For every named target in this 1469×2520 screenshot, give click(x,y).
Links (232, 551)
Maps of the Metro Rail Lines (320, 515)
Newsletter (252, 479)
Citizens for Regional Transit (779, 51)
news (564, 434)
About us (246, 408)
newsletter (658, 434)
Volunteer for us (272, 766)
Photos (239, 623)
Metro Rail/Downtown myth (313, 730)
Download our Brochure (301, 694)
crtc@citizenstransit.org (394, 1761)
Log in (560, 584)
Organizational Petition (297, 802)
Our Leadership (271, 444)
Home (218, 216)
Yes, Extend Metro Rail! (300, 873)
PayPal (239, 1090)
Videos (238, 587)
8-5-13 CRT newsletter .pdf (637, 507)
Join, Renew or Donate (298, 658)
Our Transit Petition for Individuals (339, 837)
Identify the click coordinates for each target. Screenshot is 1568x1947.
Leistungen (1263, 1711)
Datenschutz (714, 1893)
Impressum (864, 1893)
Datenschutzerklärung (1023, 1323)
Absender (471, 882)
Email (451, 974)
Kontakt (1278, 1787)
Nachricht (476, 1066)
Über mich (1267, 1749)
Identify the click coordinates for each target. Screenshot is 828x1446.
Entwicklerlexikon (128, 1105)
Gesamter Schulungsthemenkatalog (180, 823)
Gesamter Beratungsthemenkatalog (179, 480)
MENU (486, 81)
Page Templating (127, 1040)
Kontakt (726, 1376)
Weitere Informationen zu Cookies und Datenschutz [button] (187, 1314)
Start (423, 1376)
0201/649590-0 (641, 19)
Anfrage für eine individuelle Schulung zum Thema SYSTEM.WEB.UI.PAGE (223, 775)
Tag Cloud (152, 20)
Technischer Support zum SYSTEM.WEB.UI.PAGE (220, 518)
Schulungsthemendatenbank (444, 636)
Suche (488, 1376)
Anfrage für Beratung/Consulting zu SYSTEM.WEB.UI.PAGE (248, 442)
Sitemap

_AIM OF THE TASK:_ Convert every line of the material above into a JSON list of strings, one string per line, omitting any blank lines.

_EXPECTED ANSWER:_
[
  "For every named target in this 1469×2520 screenshot, give click(x,y).",
  "Links (232, 551)",
  "Maps of the Metro Rail Lines (320, 515)",
  "Newsletter (252, 479)",
  "Citizens for Regional Transit (779, 51)",
  "news (564, 434)",
  "About us (246, 408)",
  "newsletter (658, 434)",
  "Volunteer for us (272, 766)",
  "Photos (239, 623)",
  "Metro Rail/Downtown myth (313, 730)",
  "Download our Brochure (301, 694)",
  "crtc@citizenstransit.org (394, 1761)",
  "Log in (560, 584)",
  "Organizational Petition (297, 802)",
  "Our Leadership (271, 444)",
  "Home (218, 216)",
  "Yes, Extend Metro Rail! (300, 873)",
  "PayPal (239, 1090)",
  "Videos (238, 587)",
  "8-5-13 CRT newsletter .pdf (637, 507)",
  "Join, Renew or Donate (298, 658)",
  "Our Transit Petition for Individuals (339, 837)",
  "Identify the click coordinates for each target. Screenshot is 1568x1947.",
  "Leistungen (1263, 1711)",
  "Datenschutz (714, 1893)",
  "Impressum (864, 1893)",
  "Datenschutzerklärung (1023, 1323)",
  "Absender (471, 882)",
  "Email (451, 974)",
  "Kontakt (1278, 1787)",
  "Nachricht (476, 1066)",
  "Über mich (1267, 1749)",
  "Identify the click coordinates for each target. Screenshot is 828x1446.",
  "Entwicklerlexikon (128, 1105)",
  "Gesamter Schulungsthemenkatalog (180, 823)",
  "Gesamter Beratungsthemenkatalog (179, 480)",
  "MENU (486, 81)",
  "Page Templating (127, 1040)",
  "Kontakt (726, 1376)",
  "Weitere Informationen zu Cookies und Datenschutz [button] (187, 1314)",
  "Start (423, 1376)",
  "0201/649590-0 (641, 19)",
  "Anfrage für eine individuelle Schulung zum Thema SYSTEM.WEB.UI.PAGE (223, 775)",
  "Tag Cloud (152, 20)",
  "Technischer Support zum SYSTEM.WEB.UI.PAGE (220, 518)",
  "Schulungsthemendatenbank (444, 636)",
  "Suche (488, 1376)",
  "Anfrage für Beratung/Consulting zu SYSTEM.WEB.UI.PAGE (248, 442)",
  "Sitemap"
]